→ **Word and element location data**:
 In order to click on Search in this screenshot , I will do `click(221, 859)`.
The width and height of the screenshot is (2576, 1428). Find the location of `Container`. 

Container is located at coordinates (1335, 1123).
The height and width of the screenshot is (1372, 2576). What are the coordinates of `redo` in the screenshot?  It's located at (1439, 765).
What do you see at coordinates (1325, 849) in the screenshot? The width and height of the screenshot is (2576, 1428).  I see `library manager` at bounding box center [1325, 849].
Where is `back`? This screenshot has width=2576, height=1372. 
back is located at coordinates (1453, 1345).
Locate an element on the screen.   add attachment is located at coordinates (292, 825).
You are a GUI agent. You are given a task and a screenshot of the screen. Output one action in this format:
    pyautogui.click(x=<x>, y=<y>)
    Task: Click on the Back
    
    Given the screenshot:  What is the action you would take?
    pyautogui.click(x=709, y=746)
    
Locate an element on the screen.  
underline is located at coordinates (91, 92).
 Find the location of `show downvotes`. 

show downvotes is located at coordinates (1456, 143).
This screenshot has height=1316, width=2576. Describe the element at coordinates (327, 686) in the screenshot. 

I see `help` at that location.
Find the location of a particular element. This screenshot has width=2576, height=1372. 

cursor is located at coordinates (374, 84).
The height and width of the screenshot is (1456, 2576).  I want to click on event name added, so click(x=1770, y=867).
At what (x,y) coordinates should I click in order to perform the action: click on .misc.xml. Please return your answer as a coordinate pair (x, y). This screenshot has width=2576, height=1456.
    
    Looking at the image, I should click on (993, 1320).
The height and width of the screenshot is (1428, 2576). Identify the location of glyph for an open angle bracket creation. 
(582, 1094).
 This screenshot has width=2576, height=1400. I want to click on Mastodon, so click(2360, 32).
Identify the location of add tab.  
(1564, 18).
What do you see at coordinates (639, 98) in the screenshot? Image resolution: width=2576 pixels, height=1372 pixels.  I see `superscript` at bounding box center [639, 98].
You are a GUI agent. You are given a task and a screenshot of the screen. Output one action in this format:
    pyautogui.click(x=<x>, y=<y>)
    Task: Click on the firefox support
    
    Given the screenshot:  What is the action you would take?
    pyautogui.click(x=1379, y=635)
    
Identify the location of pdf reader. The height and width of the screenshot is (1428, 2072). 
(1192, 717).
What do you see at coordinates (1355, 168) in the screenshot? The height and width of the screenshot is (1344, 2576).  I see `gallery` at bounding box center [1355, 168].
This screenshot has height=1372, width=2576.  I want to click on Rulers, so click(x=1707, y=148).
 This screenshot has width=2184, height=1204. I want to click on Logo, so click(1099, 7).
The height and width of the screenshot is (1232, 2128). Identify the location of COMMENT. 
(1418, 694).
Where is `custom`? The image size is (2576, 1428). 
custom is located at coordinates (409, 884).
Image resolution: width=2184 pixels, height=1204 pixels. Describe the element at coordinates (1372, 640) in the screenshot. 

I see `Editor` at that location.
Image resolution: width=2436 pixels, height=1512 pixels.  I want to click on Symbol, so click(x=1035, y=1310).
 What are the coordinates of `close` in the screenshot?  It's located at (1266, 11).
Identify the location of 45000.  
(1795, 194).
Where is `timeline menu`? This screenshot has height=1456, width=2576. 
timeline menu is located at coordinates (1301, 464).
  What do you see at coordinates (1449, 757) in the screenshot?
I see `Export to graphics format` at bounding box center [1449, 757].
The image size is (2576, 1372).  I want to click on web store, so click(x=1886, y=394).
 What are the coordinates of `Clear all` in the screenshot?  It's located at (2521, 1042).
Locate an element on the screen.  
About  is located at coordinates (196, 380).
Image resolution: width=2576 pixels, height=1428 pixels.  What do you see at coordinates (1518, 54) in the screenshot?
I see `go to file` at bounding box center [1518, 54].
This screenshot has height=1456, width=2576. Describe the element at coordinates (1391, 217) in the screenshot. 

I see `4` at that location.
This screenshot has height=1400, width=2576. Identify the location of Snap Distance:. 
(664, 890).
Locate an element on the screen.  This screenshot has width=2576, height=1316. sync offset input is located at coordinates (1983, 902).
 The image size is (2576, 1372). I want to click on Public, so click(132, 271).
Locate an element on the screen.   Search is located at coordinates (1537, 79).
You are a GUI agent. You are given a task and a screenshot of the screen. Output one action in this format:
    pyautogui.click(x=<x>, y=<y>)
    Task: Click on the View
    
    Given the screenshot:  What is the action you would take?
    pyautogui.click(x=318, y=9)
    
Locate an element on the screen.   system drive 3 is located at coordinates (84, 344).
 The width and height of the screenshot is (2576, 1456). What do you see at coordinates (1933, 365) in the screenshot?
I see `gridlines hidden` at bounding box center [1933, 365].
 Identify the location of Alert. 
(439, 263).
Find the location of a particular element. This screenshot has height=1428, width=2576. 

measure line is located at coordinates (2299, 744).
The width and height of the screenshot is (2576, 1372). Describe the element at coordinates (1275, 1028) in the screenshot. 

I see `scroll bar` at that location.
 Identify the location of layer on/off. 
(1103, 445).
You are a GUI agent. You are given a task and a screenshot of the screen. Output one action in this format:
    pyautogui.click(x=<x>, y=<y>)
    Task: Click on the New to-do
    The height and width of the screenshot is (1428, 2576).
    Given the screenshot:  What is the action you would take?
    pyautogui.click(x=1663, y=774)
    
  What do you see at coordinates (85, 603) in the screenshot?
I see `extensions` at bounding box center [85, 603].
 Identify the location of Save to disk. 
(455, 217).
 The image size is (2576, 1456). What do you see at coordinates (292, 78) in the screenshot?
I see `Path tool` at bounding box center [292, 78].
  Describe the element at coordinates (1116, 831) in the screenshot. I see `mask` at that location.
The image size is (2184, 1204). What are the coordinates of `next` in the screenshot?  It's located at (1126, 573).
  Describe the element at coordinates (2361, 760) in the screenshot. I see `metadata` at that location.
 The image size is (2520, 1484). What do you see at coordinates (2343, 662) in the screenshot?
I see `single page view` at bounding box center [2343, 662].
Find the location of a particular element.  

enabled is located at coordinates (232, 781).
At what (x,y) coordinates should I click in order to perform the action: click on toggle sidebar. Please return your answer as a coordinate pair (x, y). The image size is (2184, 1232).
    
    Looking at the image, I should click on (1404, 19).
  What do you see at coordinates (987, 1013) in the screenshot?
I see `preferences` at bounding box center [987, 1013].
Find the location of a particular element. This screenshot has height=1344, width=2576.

→ **Exercise objective**: Reproduce the lines of the listing above verbatim, starting at the line containing "has height=1428, width=2576." and ending at the line containing "(1103, 445).", with both of those lines included.

→ **The response**:
Find the location of a particular element. This screenshot has height=1428, width=2576. 

measure line is located at coordinates (2299, 744).
The width and height of the screenshot is (2576, 1372). Describe the element at coordinates (1275, 1028) in the screenshot. 

I see `scroll bar` at that location.
 Identify the location of layer on/off. 
(1103, 445).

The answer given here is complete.